Work to do — Can you continue the text on Australia's ageing population and retirement policy from the point where it stops?

Document segment —
╔══

Financial measures to address ageing promote inequality and weaken the budget. Patrick Doheny/Flickr

So far there have been three Intergenerational Reports by Treasury examining the challenges of an ageing population which have consistently been used to justify new policies to address a potential ageing ‘crisis’.

Yet, the evidence of a problem is minimal, and often the measures proposed increase inequality and weaken the budget.

In last year’s budget, the Labor Government announced changes to the aged pension to gradually increase the age at which people will be eligible from 65 to 67. Similar moves in Europe caused riots. In Australia, it was barely noticed. The government has also proposed increasing compulsory superannuation contribution rates from 9% to 12%.

Together these measures seek to shift the balance of retirement policy from public pensions to private savings.

For policy theorists this presents a number of contradictions.

There is little evidence that population ageing will hurt the budget, while measures to support private savings tend to exaggerate inequality and penalise those that provide care for free – particularly women.

The ageing ‘problem’

Much of social policy is aimed at the old. Aged pensions are a large component of social security receipts, and the aged are high users of some public services, like health and aged care.

Overseas, this is generating some fiscal pressures as public spending increases with the age of the population.

But in Australia, the evidence is far less clear. High migration and relatively high fertility rates mean population ageing is much less advanced, and will occur much more gradually, than in Europe or Japan. Public pensions are also less generous than overseas.

Part of the difficulty is modelling the potential impacts. Treasury generally only provides estimates up to four years in advance. Even these are frequently corrected by significant degrees. In contrast, the Intergenerational Reports look 40 years into the future.

It is true that the reports predict a deficit in the future. However, much of this is unrelated to ageing. The biggest growth in spending is in health, and most of this is related to technology, not demographics.

The estimates themselves have also changed considerably since the first report in 2002. Back then the deficit was predicted to reach close to 5% of GDP by 2040. The most recent report in 2010 revised this down to less than 2%.

The first age-related deficit is still as far away today (16 years) as it was when the first report was released.

╚══

Supplied entries —
╔══

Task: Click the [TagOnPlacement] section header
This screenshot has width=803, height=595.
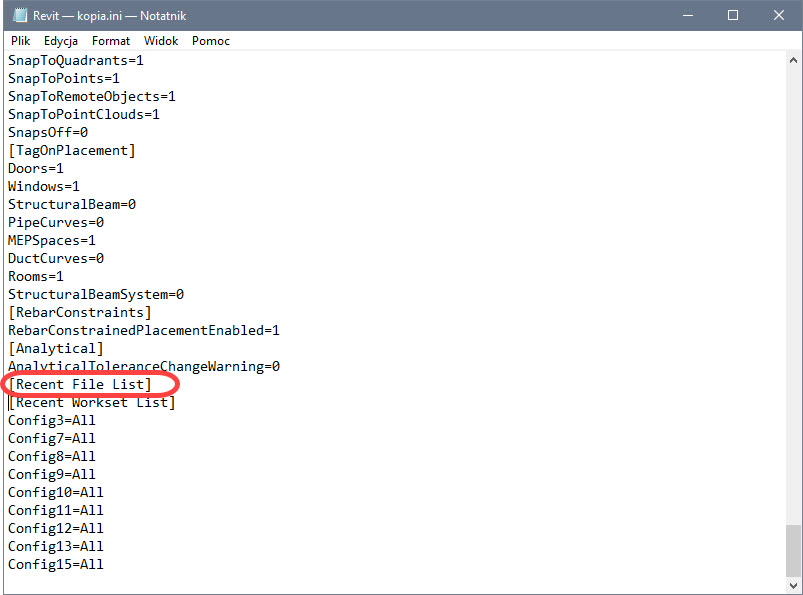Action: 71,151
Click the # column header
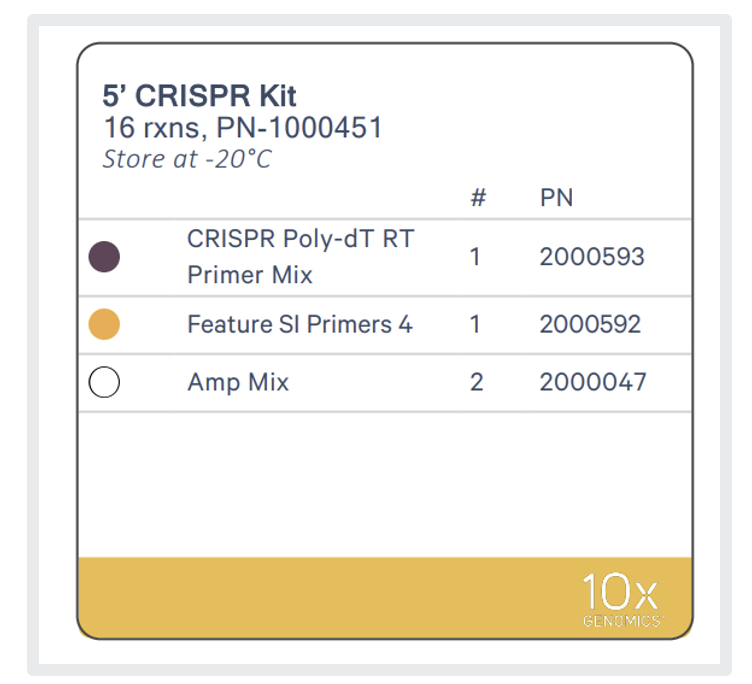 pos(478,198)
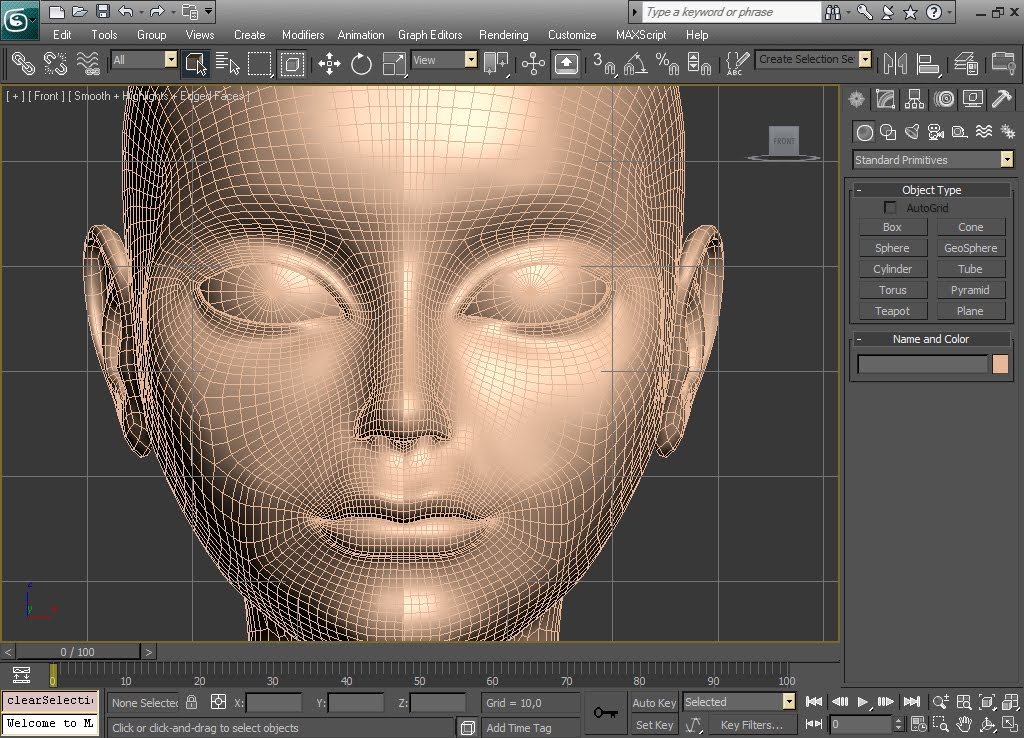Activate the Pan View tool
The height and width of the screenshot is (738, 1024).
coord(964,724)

╚══
╔══

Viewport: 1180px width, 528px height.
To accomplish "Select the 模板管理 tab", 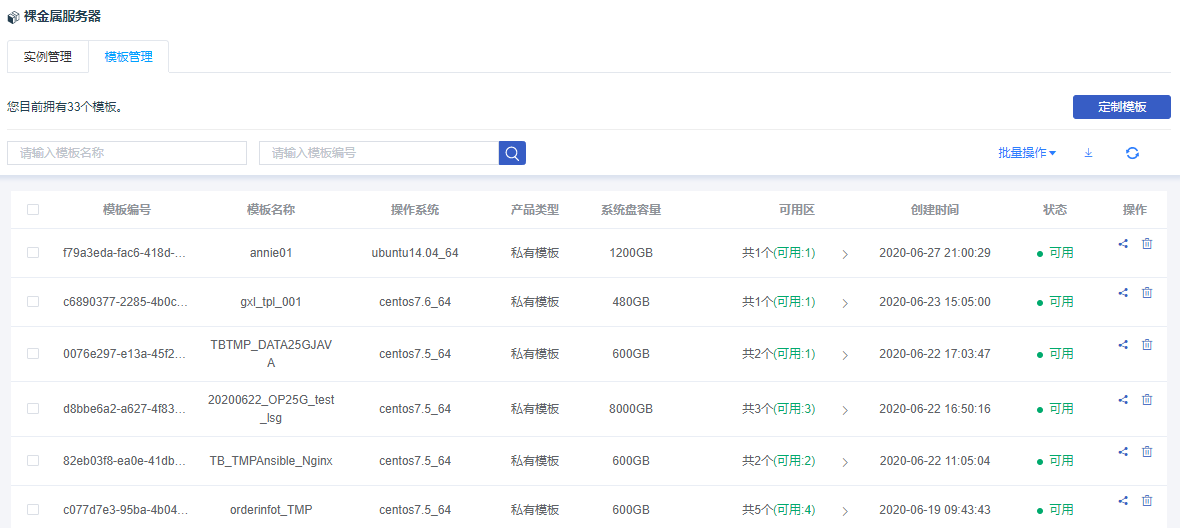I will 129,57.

╚══

Expected answer —
It appears the Treasury has a systematic conservative bias. That may not be a bad thing in the short term, but over long time horizons it can suggest crises that do not really exist.

Given the imprecision of the estimates, the current figures do not suggest any evidence that there will ever be any deficit due to population ageing.

Even if we are less concerned with fiscal impacts, we may be concerned with ensuring adequate retirement incomes for our population.

Low incomes earners and super

This is another reason given for changes to superannuation. Advocates argue that low income earners and women simply do not have enough savings.

The problem with this argument is that super is a uniquely poor policy vehicle to address these problems.

Compulsory super generates savings that are proportionate to income – currently 9%, proposed to be 12%. So the largest benefits go to those on the highest incomes.

This is reinforced by the way we tax super. Super is taxed at a concessional rate – meaning those on high and low incomes pay the same tax rate. This is a significant benefit for those on high incomes. Those on the top marginal tax rate gain, on average, $11,000 each year in tax concessions on their compulsory super contributions alone.

But for anyone earning less than $35,000 a year, which includes full time workers on the minimum wage and many part-time workers, there is no benefit. They pay the same tax as they would if they received the income now. The Government is proposing to give them a little more, but still much less than what those earning more now receive.

That is particularly troubling because saving tends to have a higher cost for those with little income. Super could be used to pay down expensive credit card debt, save for a house deposit or pay for school uniforms.

Instead, low income workers are forced to save in funds whose historic performance is little better than the inflation rate, for a time in the future when, for many low income people, their standard of living will increase even without super savings.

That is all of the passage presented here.